Go Deuk-jong (1388–1452) was a scholar-official of the Joseon Dynasty Korea in the 14th century.

He was also diplomat and ambassador, representing Joseon interests in the tongsinsa (diplomatic mission) to the Ashikaga shogunate in Japan.

1439 mission to Japan
King Sejong dispatched a diplomatic mission to Japan in 1439.  This embassy to court of Ashikaga Yoshinori was led by Go Deuk-jong. Its purpose was to foster and maintain neighborly relations (Gyorin diplomacy); and assistance from the shogun was sought in suppressing the pirate raids from those known in Korean as waegu or in Japanese as the wakō.

Data provided ▸
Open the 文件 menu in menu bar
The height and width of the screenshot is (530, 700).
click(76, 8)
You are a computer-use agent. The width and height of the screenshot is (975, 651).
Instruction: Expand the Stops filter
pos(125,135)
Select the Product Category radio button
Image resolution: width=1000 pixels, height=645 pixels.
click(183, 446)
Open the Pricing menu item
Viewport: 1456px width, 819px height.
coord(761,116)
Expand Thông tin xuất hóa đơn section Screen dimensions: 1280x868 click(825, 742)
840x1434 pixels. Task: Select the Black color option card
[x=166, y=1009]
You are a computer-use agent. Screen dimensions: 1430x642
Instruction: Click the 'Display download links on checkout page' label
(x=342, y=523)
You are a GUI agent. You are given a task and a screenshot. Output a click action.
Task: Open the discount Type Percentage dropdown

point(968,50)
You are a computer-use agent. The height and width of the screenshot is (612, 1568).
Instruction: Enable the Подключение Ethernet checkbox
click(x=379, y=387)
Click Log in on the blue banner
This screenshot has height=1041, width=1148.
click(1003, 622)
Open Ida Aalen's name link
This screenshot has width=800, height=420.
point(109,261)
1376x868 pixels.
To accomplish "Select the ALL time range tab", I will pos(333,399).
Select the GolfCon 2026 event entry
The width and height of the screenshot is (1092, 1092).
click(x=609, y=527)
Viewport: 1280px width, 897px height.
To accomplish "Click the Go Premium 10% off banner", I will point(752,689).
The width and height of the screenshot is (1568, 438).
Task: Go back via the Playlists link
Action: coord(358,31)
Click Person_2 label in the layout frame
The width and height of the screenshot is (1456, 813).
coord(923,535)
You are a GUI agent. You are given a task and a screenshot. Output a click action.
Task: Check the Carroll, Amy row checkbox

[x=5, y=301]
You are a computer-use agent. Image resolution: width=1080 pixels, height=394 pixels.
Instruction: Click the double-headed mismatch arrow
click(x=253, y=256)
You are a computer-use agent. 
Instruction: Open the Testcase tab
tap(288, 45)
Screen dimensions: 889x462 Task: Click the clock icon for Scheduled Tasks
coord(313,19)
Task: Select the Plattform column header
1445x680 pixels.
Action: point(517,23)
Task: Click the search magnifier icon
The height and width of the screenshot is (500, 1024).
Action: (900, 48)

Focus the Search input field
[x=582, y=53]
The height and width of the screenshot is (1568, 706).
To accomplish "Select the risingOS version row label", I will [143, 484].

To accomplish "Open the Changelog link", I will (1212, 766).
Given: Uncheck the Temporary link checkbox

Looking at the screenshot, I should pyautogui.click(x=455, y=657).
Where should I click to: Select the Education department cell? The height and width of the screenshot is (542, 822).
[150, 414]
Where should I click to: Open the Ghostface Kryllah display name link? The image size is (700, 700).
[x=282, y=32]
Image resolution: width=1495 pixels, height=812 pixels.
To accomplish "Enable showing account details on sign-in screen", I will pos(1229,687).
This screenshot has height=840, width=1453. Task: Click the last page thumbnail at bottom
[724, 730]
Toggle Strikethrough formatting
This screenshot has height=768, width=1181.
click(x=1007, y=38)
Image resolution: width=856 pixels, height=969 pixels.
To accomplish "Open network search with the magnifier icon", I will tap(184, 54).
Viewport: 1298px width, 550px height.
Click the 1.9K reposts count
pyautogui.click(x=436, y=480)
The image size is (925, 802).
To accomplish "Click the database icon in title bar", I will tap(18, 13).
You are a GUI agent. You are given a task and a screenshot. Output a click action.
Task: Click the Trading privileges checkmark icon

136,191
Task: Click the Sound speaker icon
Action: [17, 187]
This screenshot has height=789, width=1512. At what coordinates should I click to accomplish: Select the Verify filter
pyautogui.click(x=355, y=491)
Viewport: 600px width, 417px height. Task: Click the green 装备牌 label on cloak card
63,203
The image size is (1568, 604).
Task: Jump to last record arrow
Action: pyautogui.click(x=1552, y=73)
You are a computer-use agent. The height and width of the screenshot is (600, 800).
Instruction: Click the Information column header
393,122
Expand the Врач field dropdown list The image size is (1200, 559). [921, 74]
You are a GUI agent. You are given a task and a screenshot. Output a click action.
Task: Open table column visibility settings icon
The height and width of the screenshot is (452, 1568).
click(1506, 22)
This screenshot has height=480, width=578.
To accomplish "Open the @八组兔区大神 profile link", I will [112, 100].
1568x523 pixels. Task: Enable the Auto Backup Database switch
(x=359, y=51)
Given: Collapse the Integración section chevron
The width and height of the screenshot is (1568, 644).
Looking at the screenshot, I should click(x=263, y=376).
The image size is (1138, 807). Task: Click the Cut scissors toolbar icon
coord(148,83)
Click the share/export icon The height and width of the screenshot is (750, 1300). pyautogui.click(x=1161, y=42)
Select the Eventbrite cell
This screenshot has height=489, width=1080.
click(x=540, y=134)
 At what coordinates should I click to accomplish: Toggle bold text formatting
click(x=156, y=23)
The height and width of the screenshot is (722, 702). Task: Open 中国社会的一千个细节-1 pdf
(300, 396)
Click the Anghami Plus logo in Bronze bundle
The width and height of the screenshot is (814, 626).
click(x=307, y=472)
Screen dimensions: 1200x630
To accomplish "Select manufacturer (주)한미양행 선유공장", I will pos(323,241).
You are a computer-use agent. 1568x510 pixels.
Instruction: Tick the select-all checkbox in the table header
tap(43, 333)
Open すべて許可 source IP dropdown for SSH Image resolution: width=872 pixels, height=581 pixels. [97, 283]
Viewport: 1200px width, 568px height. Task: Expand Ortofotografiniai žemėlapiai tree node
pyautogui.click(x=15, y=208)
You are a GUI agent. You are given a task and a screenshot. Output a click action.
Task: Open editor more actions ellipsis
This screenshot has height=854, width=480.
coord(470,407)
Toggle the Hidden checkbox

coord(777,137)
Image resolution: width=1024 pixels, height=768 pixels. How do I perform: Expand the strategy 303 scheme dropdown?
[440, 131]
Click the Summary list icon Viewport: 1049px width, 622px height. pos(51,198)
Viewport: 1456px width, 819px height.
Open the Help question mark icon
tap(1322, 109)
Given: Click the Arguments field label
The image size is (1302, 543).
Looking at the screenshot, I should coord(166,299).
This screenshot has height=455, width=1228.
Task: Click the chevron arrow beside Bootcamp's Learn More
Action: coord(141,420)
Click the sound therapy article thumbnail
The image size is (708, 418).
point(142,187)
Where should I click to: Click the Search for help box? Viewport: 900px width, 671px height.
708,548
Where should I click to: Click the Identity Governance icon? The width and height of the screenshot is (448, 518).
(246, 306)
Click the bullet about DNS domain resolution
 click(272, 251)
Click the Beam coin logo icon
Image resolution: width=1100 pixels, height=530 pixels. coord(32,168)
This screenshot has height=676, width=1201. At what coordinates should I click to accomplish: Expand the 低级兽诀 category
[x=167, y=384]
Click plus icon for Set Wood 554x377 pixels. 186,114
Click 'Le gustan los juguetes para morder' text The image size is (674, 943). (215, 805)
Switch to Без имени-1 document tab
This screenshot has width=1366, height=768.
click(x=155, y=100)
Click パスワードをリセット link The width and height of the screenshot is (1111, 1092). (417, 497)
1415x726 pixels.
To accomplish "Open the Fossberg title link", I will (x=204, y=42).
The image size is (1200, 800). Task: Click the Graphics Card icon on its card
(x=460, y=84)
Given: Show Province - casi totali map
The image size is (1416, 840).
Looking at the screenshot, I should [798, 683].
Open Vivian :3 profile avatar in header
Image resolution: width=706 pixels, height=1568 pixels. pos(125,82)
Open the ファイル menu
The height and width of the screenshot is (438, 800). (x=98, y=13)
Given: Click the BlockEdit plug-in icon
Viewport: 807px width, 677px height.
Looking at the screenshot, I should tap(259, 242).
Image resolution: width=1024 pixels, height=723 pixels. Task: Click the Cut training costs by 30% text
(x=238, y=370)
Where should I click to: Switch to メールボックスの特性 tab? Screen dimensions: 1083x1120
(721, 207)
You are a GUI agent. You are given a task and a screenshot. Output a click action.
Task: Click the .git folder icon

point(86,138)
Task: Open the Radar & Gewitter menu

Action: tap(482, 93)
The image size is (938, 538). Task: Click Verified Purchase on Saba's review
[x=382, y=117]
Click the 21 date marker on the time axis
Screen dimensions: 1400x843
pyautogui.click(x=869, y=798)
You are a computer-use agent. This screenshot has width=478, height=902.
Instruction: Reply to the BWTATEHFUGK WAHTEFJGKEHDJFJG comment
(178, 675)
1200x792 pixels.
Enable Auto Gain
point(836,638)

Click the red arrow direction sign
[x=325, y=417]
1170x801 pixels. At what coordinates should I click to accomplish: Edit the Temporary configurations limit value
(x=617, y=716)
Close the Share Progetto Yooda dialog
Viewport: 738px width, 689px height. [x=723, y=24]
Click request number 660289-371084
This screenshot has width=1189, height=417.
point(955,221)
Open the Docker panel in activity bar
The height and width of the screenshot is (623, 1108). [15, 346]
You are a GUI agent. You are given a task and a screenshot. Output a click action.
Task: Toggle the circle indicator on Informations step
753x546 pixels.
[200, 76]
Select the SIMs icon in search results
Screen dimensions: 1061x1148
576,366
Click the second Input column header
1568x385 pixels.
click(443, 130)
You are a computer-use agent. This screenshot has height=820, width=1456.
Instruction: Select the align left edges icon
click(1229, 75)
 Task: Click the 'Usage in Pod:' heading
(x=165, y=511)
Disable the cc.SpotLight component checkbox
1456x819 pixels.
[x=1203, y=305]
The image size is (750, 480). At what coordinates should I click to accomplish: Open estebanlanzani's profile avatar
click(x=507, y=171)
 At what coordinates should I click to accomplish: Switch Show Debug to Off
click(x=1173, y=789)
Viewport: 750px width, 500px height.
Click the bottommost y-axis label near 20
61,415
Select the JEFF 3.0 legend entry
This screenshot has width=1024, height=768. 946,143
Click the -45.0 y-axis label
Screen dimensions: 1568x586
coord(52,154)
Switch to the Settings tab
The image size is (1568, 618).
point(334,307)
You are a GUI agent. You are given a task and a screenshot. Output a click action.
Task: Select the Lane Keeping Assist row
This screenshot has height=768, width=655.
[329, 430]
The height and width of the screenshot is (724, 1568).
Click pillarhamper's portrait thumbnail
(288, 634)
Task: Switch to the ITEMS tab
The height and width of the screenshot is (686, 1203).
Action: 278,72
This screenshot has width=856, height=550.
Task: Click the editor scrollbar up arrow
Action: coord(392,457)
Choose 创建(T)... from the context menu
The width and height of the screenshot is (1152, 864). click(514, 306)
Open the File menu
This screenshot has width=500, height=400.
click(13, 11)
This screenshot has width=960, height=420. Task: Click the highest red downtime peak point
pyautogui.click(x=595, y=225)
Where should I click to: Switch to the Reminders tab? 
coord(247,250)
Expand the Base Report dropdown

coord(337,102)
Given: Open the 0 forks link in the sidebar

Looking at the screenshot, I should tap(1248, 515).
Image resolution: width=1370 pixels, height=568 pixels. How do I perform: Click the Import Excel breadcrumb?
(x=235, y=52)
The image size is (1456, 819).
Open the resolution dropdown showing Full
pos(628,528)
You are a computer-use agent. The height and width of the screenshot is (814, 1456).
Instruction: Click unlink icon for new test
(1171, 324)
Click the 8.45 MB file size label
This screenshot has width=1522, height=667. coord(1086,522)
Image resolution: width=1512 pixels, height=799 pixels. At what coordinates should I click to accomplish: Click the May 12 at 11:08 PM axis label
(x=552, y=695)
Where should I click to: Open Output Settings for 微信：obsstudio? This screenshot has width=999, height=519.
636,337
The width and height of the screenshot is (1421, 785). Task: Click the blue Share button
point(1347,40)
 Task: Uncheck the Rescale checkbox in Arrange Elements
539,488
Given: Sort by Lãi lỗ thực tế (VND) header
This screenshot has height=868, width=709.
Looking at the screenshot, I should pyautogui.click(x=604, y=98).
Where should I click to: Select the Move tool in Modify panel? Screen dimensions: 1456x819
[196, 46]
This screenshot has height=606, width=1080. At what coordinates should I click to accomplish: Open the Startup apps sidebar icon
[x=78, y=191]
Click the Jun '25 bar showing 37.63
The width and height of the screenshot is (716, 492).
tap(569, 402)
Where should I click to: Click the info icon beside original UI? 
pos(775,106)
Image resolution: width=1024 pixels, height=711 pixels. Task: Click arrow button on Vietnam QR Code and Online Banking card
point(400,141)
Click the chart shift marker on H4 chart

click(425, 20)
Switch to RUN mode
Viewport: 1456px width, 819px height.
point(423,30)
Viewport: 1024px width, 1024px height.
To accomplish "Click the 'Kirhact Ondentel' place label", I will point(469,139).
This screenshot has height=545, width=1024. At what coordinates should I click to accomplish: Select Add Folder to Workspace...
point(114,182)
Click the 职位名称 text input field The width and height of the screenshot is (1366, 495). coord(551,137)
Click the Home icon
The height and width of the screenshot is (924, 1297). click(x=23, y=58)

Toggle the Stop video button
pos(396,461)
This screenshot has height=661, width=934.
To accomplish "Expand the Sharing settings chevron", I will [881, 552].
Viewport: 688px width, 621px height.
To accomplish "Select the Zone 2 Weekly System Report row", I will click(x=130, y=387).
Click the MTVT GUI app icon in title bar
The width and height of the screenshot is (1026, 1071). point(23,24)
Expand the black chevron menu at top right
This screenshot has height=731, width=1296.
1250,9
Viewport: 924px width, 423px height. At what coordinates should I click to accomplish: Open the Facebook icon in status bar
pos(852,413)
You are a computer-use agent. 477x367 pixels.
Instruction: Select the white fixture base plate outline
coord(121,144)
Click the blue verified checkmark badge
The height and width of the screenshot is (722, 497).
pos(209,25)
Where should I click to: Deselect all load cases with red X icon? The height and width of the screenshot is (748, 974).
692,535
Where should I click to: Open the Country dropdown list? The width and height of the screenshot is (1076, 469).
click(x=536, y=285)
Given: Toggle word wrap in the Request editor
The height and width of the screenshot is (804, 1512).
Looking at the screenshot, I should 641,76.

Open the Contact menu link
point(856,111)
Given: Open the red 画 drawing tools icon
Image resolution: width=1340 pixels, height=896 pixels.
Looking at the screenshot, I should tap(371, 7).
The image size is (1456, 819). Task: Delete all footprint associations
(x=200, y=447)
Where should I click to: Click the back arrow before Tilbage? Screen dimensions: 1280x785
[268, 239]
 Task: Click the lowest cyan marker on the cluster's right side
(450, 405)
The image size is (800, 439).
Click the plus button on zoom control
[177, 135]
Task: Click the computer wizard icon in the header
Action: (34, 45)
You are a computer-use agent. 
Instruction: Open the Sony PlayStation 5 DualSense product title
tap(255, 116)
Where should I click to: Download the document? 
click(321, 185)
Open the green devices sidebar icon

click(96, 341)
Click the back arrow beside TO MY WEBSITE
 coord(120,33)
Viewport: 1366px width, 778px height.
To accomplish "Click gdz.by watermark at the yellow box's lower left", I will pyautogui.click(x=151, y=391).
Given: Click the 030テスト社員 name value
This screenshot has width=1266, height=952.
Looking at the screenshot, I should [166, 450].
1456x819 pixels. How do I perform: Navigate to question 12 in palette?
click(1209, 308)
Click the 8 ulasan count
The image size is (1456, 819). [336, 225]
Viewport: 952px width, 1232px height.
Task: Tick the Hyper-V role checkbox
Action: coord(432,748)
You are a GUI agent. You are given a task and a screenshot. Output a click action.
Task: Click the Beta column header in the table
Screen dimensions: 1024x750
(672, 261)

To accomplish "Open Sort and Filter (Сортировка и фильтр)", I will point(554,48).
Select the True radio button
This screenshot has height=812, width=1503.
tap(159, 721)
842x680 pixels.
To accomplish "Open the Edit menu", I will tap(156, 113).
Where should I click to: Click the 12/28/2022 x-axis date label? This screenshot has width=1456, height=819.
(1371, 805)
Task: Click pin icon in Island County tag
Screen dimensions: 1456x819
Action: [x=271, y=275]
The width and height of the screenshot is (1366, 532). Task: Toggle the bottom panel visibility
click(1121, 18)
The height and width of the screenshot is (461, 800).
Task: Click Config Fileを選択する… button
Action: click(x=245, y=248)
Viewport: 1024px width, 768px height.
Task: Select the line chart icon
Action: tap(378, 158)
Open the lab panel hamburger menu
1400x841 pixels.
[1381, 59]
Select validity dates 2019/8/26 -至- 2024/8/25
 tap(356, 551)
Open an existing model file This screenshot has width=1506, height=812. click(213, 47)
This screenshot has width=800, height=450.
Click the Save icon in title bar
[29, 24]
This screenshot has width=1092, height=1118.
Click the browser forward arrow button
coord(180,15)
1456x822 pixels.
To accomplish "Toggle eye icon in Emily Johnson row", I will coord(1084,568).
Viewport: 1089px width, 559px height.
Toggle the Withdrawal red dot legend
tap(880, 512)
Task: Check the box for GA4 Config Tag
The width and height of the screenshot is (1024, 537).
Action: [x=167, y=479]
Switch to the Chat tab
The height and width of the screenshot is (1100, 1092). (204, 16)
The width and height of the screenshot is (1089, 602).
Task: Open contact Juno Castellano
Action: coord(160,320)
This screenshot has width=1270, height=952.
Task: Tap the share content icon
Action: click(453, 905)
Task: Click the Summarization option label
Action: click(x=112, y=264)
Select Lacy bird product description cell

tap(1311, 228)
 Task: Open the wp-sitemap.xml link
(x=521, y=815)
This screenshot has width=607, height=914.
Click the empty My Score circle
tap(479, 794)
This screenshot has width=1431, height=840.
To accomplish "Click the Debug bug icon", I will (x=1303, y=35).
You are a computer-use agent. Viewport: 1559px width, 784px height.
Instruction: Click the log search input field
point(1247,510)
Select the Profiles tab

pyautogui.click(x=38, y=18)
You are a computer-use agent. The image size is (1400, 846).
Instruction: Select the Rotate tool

Aim of the exercise ▸ Can you extend the passage on Go Deuk-jong, picking up after its last sentence? Nothing in the listing above is needed.

Result of this exercise ▸
The Japanese hosts may have construed this mission as tending to confirm a Japanocentric world order. Go Deuk-jong's actions were more narrowly focused in negotiating protocols for Joseon-Japan diplomatic relations.

See also
 Joseon diplomacy
 Joseon missions to Japan
 Joseon tongsinsa

References

Further reading

 Daehwan, Noh.  "The Eclectic Development of Neo-Confucianism and Statecraft from the 18th to the 19th Century," Korea Journal (Winter 2003).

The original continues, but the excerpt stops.